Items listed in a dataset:
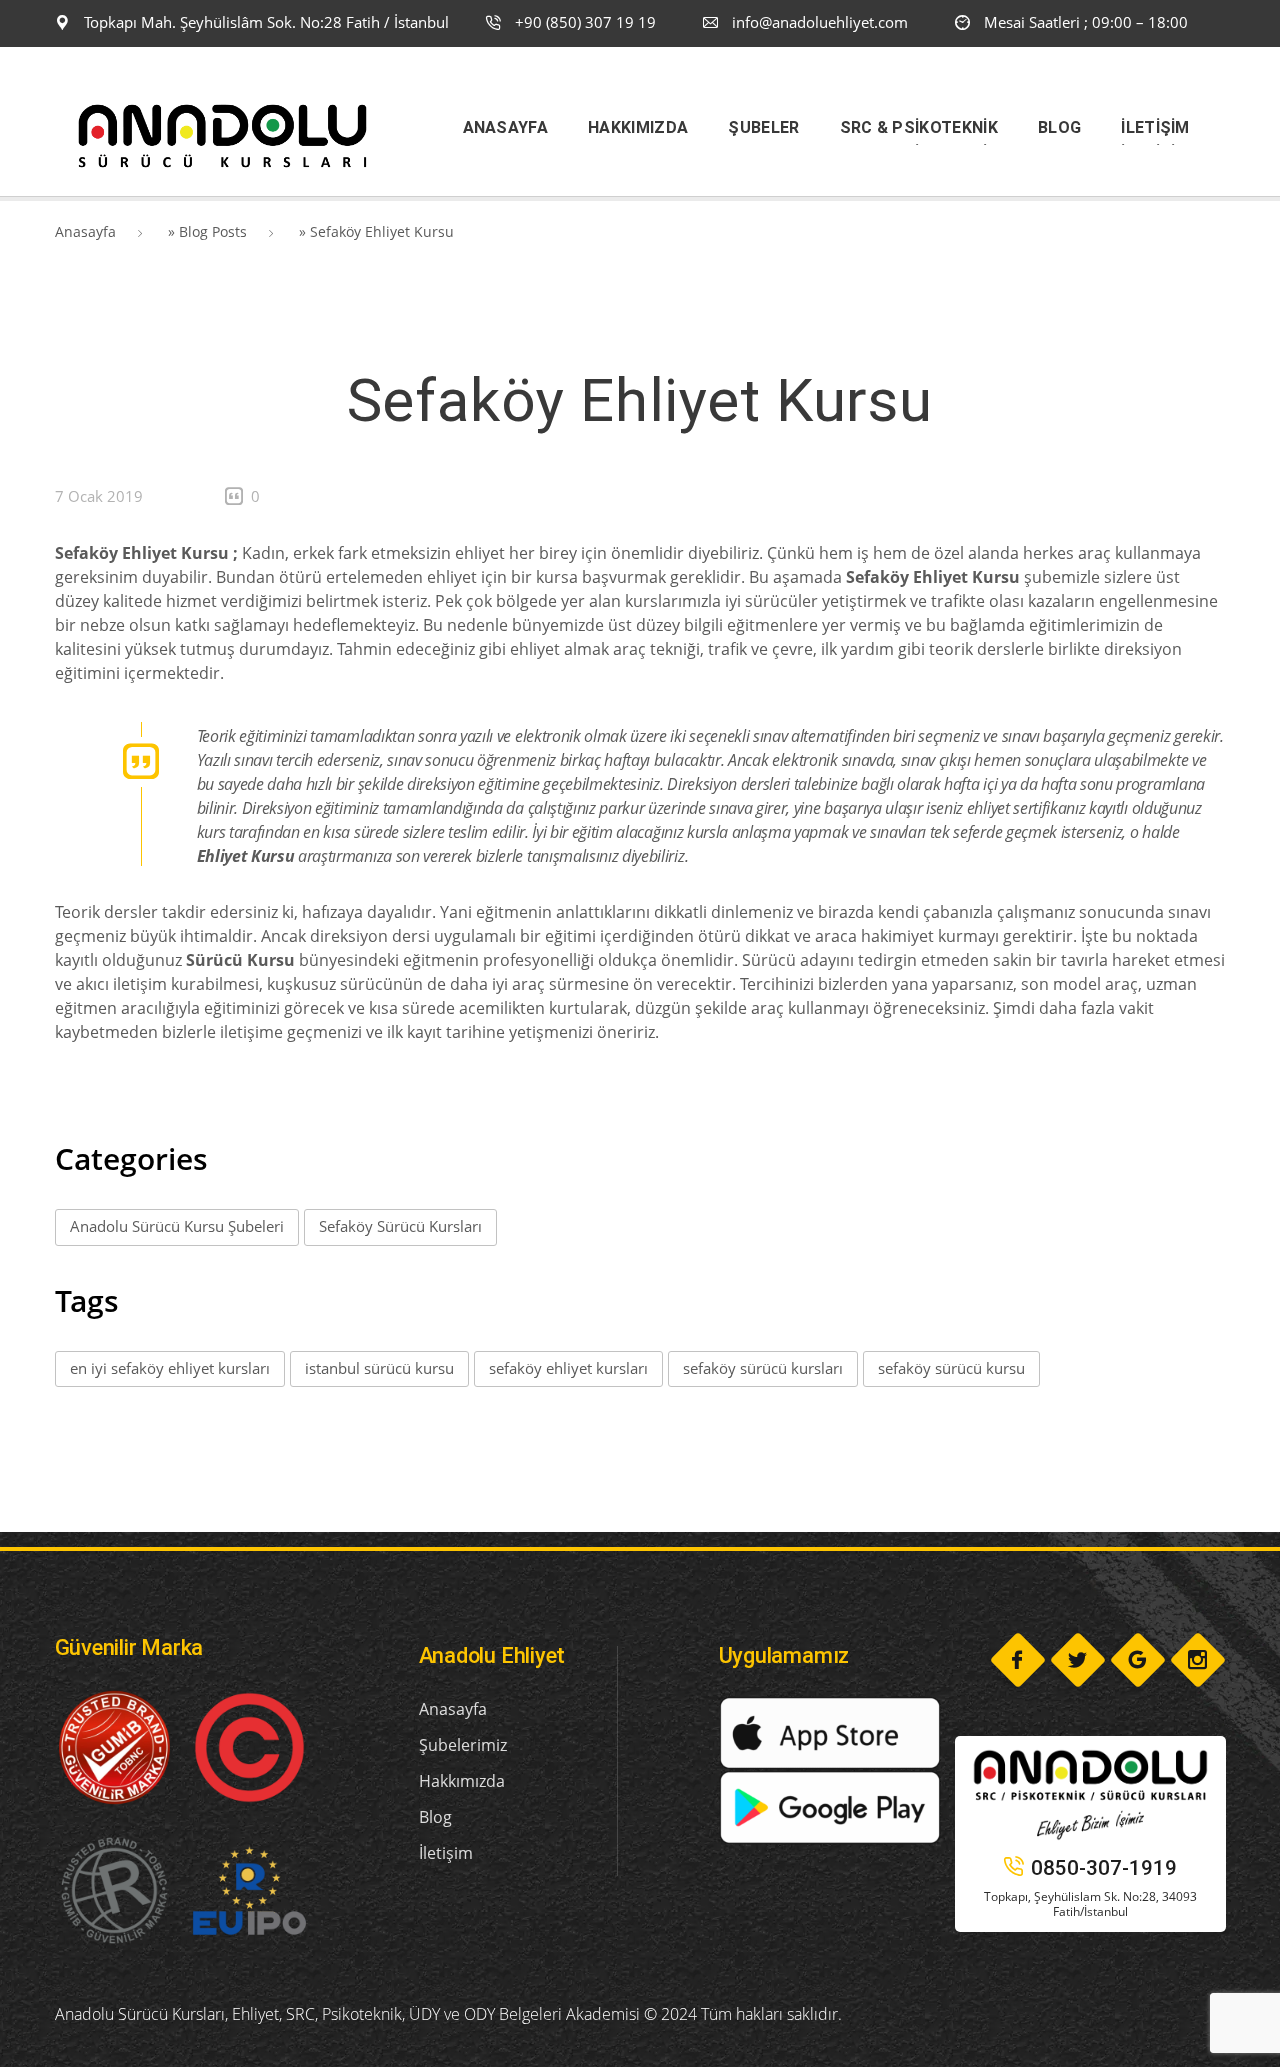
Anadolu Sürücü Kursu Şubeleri (177, 1226)
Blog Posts (213, 231)
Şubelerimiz (463, 1745)
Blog (435, 1817)
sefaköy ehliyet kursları (568, 1368)
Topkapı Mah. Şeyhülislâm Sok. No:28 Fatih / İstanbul (264, 22)
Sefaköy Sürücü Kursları (400, 1226)
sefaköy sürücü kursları (763, 1368)
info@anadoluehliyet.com (820, 22)
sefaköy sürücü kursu (951, 1368)
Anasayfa (85, 231)
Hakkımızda (462, 1781)
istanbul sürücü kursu (379, 1368)
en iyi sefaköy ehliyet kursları (170, 1368)
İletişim (446, 1853)
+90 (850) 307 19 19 (583, 22)
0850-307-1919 (1104, 1868)
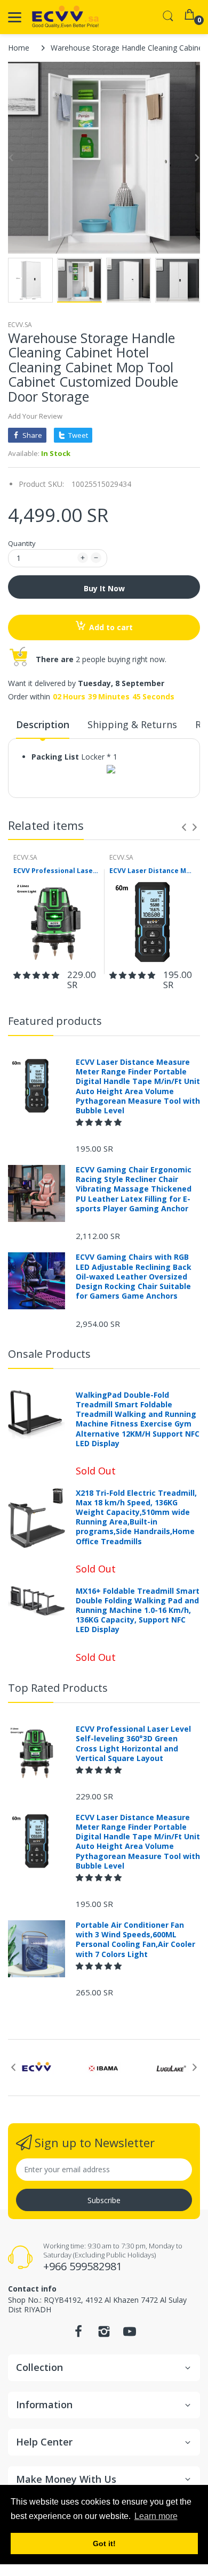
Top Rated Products (58, 1688)
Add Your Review (35, 416)
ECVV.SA (20, 324)
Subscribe (104, 2200)
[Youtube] (129, 2334)
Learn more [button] (156, 2516)
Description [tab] (42, 724)
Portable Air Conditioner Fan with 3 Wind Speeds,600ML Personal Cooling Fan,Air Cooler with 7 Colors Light (135, 1939)
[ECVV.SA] (65, 17)
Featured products (55, 1021)
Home (18, 48)
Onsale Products (49, 1354)
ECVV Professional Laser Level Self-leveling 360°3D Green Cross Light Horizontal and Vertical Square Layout (56, 871)
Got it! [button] (104, 2543)
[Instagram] (104, 2334)
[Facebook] (78, 2334)
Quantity (22, 543)
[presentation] (184, 827)
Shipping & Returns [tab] (132, 724)
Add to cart (111, 627)
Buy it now (104, 588)
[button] (37, 975)
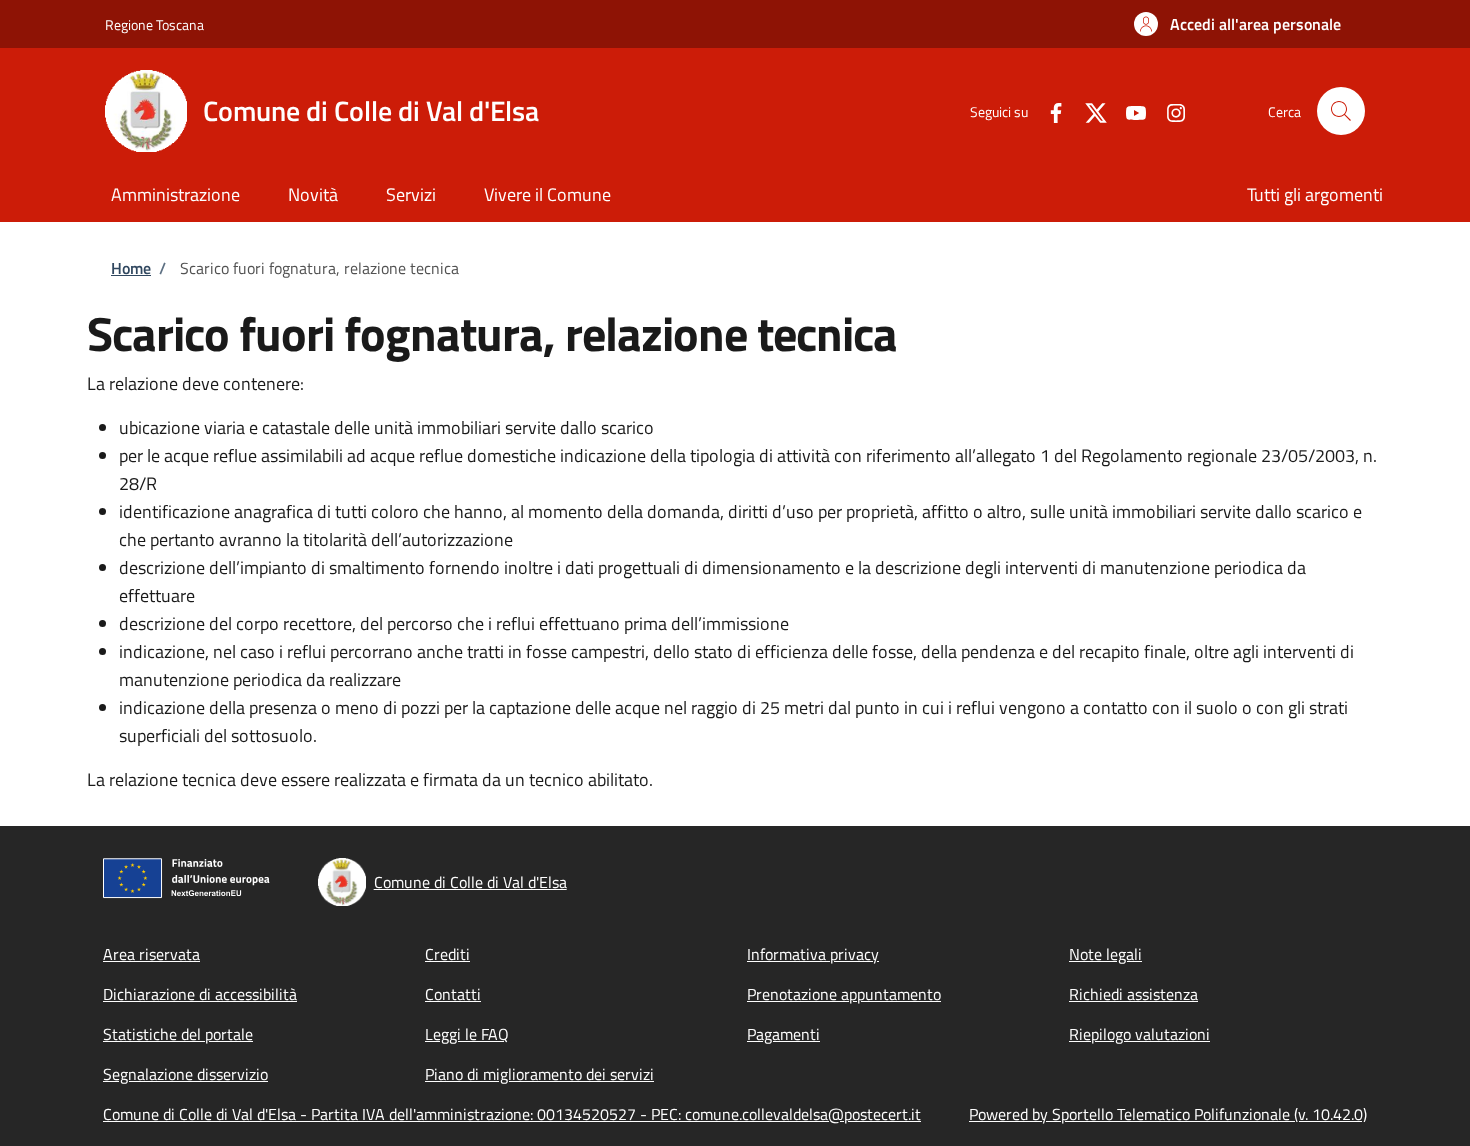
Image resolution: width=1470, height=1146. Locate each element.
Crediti (447, 954)
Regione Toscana (154, 24)
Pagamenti (783, 1034)
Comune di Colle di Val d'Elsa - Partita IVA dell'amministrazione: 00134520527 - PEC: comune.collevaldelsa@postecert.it (512, 1114)
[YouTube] (1128, 110)
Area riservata (151, 954)
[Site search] (1341, 111)
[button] (1237, 24)
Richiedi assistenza (1133, 994)
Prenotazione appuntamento (844, 994)
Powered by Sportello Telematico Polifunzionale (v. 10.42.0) (1168, 1114)
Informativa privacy (813, 954)
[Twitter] (1088, 110)
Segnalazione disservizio (185, 1074)
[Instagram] (1168, 110)
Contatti (453, 994)
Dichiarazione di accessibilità (200, 994)
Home (131, 268)
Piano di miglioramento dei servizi (539, 1074)
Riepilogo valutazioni (1139, 1034)
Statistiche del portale (178, 1034)
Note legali (1105, 954)
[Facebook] (1048, 110)
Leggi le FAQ (467, 1034)
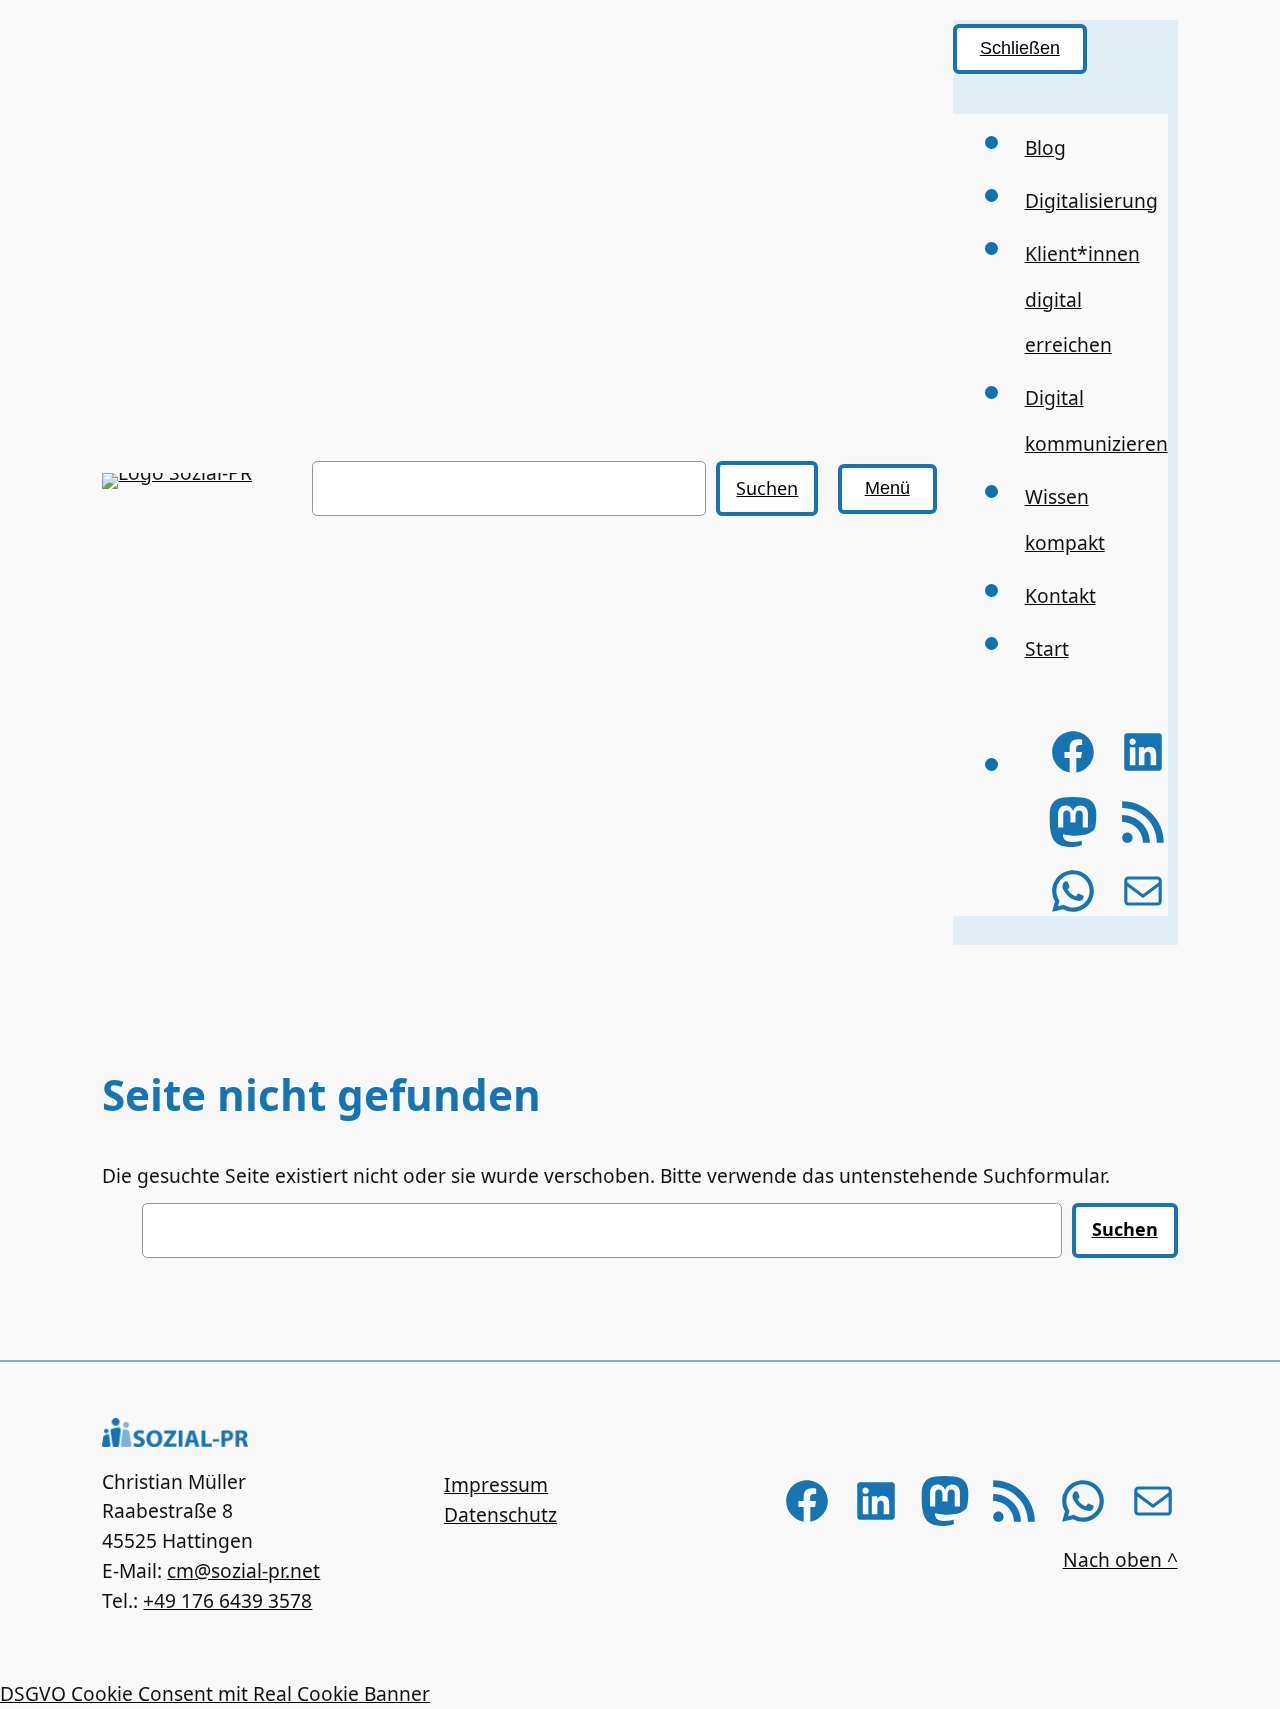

Action item = What lines in the entries above include the string "button"? Return each one.

Answer to this exercise =
Learn more [button] (156, 2516)
Got it! [button] (104, 2543)
[button] (37, 975)
[button] (1237, 24)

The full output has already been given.